Written by Jason Pueschel Alternative Tax Management, LLC
As we roll towards another December 31st , with Thanksgiving behind us, stockings hung on the chimney with care, menorah’s about to light and shopping for gifts in full swing, those of us that provide financial and tax advise are leery of our seasons grinch – the panicked last minute tax client.
Don’t get me wrong, we love the September to December tax strategy rush, as this is where we drive a lot of our annual revenue, but does it have to be this way? Can we discipline our clients to begin strategy planning throughout the year? The answer is yes.
There will always be that last-minute client or introduction of someone who has a year-end bonus, stock option, sale of a company, stock or other asset, but do those really just pop-up last minutes? These are all items that we can be aware of and plan for early in the year, but why don’t we? One reason is because our low hanging fruit is that client who is in damage control mode and on the clock to fix it or pay significant tax consequences. These folks are introduced to us in dire need of help and on a timeline. Their deadlines become ours and they move to the front of the line, pushing existing clients that are willing to pay ongoing fees for planning and advice out of their way.
Now, I am not saying don’t work with these individuals as sometimes a quick adrenaline surge and short notice can be lucrative and exciting. Just don’t build your practice around it and those clients that expect this each and every year need to be “disengaged”.
Let’s discuss some ways to stabilize that year end blitz.
Q1 – Its tax filing time! Yes, the battle to gatherW2s, K1s, 1099s, and rush to file or extend that 1040 takes top priority, but let’s use this IRS mandated time in front of clients to our advantage.
Provide a list of previous year K1s, 1099s and other investment forms that they may need to track down. Highlight the amount of benefits reported on those forms and how they convert to bottom line tax savings.
• Oil and Gas – Intangible drilling cost deductions reduce gross income, talk about the cash savings.
• Solar Development – Accelerated depreciation deductions reduce gross income and tax credits pay the tax owed. Show them how this works. Typically, big multiples of tax savings.
• Qualified Opportunity Zone Fund (QOZ Fund) – Deferral of capital gains until 12/31/2026 and for some programs a reduced amount reported when it resurfaces. Get them to prolong current capital gains until the new version comes out in 2027.
• Discount Roth Conversions – Review the 1099R and discuss what the initial investment amount was and how they are paying significantly less tax based on a reduced valuation.

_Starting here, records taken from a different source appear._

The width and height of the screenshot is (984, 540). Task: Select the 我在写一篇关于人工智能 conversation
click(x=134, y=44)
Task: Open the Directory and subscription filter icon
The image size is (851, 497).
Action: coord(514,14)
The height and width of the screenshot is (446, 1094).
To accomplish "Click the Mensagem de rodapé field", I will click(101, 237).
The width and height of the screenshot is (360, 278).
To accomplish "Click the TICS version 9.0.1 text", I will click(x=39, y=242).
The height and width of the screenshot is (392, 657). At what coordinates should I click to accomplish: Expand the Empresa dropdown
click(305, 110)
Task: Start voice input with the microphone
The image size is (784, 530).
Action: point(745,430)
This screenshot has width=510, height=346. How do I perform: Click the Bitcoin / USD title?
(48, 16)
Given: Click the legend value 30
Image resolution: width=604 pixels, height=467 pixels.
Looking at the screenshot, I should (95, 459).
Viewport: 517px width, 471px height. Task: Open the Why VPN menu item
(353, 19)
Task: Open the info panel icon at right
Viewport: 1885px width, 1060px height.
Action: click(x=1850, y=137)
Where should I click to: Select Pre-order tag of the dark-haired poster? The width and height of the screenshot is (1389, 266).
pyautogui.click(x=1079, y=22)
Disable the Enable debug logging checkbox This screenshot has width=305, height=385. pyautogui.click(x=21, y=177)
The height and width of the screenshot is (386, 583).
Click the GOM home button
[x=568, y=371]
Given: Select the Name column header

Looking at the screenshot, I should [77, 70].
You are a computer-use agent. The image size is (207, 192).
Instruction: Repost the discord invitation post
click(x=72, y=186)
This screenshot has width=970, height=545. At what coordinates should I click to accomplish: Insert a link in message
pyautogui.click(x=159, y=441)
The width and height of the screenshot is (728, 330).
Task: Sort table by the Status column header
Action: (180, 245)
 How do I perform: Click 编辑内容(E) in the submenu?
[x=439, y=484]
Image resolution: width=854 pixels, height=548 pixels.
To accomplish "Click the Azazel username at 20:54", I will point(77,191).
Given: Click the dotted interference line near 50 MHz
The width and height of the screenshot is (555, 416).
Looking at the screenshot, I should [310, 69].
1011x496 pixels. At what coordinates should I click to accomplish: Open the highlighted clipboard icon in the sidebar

• 1031/DSTs – Highlight taxes they would have paid on capital gains, depreciation recapture, net investment income tax and state tax.
• Charitable Contribution Deductions – Show them how being philanthropic has saved them taxes.
We work so hard to deploy these strategies throughout the year, but then because of the lack of time and rush of Q1, the fruits of our labor are not fully appreciated. Make sure you use this time of year to illustrate why they pay you. It is not for tax filing; it is for tax reduction!
Q2 & 3 – This is the time to rejuvenate and relax right? Wrong, this is where you get a leg up on the competition. It is this stretch of calendar that can make or break your year. Now is when you can push your business to the next level or decide to just settle back in to chasing panicked clients. Don’t do that! Get in client strategy mode.
Typical client “why would I want to invest in the program now as there is no current cash flow, and I will get the same deduction as an investor that comes in December 23rd
.” True – but these sponsors have gotten smart with meaningful early incentives such as higher preferred returns, interest on your money, bonus on investment and more. If it is a repeat client, you should have already highlighted their tax savings from last year and got them primed, ready to go.
Talk about long-term tax efficiency and strategies such as discounted Roth conversions and QOZ Funds. Show you are forward thinking by positioning 2026 capital gains to not be triggered until the new 2027 Funds are rolled out (5-year tax deferral, step up in cost basis, tax free growth). Do any programs need material participation? Start in the summer, not end of Q4.
This is the time of year you earn that retainer fee! Reach out to your tax mitigation program expert (selfish plug) and see what is new for the year and learn how they can help you become more valuable to clients.
Q4 – The party is back in full swing. Keep your head down and the new subscriptions coming. Remember, you already planned with ongoing clients, so they are all set. Q4 is for new introductions and yes, that panicked client. Don’t forget to highlight how you saved them from their tax nightmare when you reconnect in Q1. They should be loyal forever. Get that retainer in place!
We are in this together. Our adversary is taxes and our client opportunities are endless.
Everyone wants to reduce that check in April. Pay your fair share, but not a penny more!